We had 58 cities in the eastern time zone (our largest category). The basic Twitter API restricts each user to 450 GET requests for each 15 minute interval (see here for more info). For each timezone, we went through the list of cities and downloaded the 30 most recent tweets from each using the searchTwitter function from the twitteR package. When we reached the download limit (15 cities: \(15*30 = 450\)), we paused for fifteen minutes before coninuing. We did this repeatedly until we had 30 tweets for all the cities in the timezone. We used the store_tweets_db function (also from the twitteR package) to store tweets in an SQLite database called: “Tweet Database.sqlite” with a table of tweets for each city (139 tables).

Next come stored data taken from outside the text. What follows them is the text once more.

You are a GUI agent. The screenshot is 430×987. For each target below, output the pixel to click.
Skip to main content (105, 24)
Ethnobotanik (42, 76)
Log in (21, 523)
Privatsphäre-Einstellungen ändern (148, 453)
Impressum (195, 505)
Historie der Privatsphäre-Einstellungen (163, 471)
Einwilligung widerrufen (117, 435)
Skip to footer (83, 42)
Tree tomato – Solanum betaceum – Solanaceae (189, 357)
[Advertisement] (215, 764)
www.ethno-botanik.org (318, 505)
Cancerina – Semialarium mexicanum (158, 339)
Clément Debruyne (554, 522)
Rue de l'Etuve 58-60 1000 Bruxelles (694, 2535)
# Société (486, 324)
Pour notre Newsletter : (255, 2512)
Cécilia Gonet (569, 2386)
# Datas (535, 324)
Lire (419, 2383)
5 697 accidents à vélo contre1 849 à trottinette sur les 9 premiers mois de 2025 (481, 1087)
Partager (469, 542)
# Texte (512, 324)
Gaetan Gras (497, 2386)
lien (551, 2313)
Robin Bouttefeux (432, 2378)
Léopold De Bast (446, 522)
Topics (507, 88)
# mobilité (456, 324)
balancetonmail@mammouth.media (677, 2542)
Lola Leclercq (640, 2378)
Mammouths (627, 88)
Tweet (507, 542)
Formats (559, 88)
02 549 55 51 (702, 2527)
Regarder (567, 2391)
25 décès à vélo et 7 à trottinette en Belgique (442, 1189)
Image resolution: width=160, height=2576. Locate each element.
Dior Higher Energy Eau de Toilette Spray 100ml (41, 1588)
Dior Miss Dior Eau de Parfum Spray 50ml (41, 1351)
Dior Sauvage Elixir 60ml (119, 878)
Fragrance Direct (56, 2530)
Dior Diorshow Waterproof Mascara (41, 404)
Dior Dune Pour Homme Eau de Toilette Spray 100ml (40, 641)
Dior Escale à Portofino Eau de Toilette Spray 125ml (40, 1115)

We resticted our searched to English tweets within a five mile radius of the latidude and longitude of the city as recorded in the us.cities data set. See the user-created function search.and.store for details. The tweets that we fetched all occured between 12:30 and 1:30 pm (local city time) on November 11th, 2017.

After acquiring the tweets we performed sentiment analysis as shown in David Robinson’s article and further explained in Prof. James Suleiman’s notes. The metrics we looked at were the proportion of positive words in the tweets, the proportion of negative words, and the ratio of the proportion of positive to the proportion of negative (positive to negative ratio). Finally, we used the leaflet package to visualize the results.

Enjoy!

Packages

Click “Code” to see a list of all the packages used.

library(tidyverse)
library(twitteR)
library(maps)
library(geonames)
library(pander)
library(RSQLite)
library(tidytext)
library(leaflet)

Preparing Data Frame of City Locations

Our first step is to prepare a data set that contains the name, location, GMT offset, and geocode (will be used for the searchTwitter call) for each city that we will be looking at. The first rows of this data set are shown below. Click “Code” to see how it was constructed.

locations <- us.cities %>% 
     group_by(country.etc) %>% 
     filter(min_rank(desc(pop)) <= 3) %>% 
     ungroup() %>% 
     filter(!(country.etc %in% c('AK', 'HI'))) %>% 
     rename(state = country.etc)

# Create a gcode column that contains the value that will be supplied to the
# geocode argument in searchTwitter()
locations <- locations %>% 
     mutate(gcode = paste(lat,long,'5mi', sep = ','),
            name = gsub(' ', '_', name)) %>% 
     select(-capital)



# The call below does NOT work. It just gives each location the GMT
# offset of the first location in the data frame (Albuquerque, NM)
locations <- locations %>% 
     mutate(GMT.offset = GNtimezone(lag(lat, 0), long, radius = 1)[,4])
# Since the above code doesn't work I'll use a for loop:
for(i in 1:nrow(locations)){
     locations$GMT.offset[i] <- GNtimezone(locations$lat[i],
                                           locations$long[i],
                                           radius = 1)[,4]
}

pandoc.table(head(locations),
             split.cells = Inf,
             split.tabl = Inf)

name	state	pop	lat	long	gcode	GMT.offset
Albuquerque_NM	NM	494962	35.12	-106.6	35.12,-106.62,5mi	-7
Allentown_PA	PA	105224	40.6	-75.48	40.6,-75.48,5mi	-5
Atlanta_GA	GA	424096	33.76	-84.42	33.76,-84.42,5mi	-5
Augusta_ME	ME	18626	44.32	-69.77	44.32,-69.77,5mi	-5
Augusta-Richmond_GA	GA	192376	33.46	-81.99	33.46,-81.99,5mi	-5
Aurora_CO	CO	304641	39.71	-104.7	39.71,-104.73,5mi	-7

Getting Tweets

We have 4 different GMT offsets in our cities data set:

-5
-6
-7
-8

The plan is to first pull tweets from the -5 offset (east coast), then pull tweets from cities in the -6 offset an hour later, than cities in the -7 offset and hour after that, and so on. Tweets will be downloaded from one city at a time using the searchTwitter object. After being downloaded, the list of tweets for a city will be stored in an SQLite database as a table whose name corresponds to the city and the time of download. Click the “Code” button to see how this is done.

# Create SQLite database
tweet.db <- dbConnect(SQLite(), dbname = 'Tweet Database.sqlite')
dbDisconnect(tweet.db)

# Backend register database to store tweets in
register_sqlite_backend('Tweet Database.sqlite')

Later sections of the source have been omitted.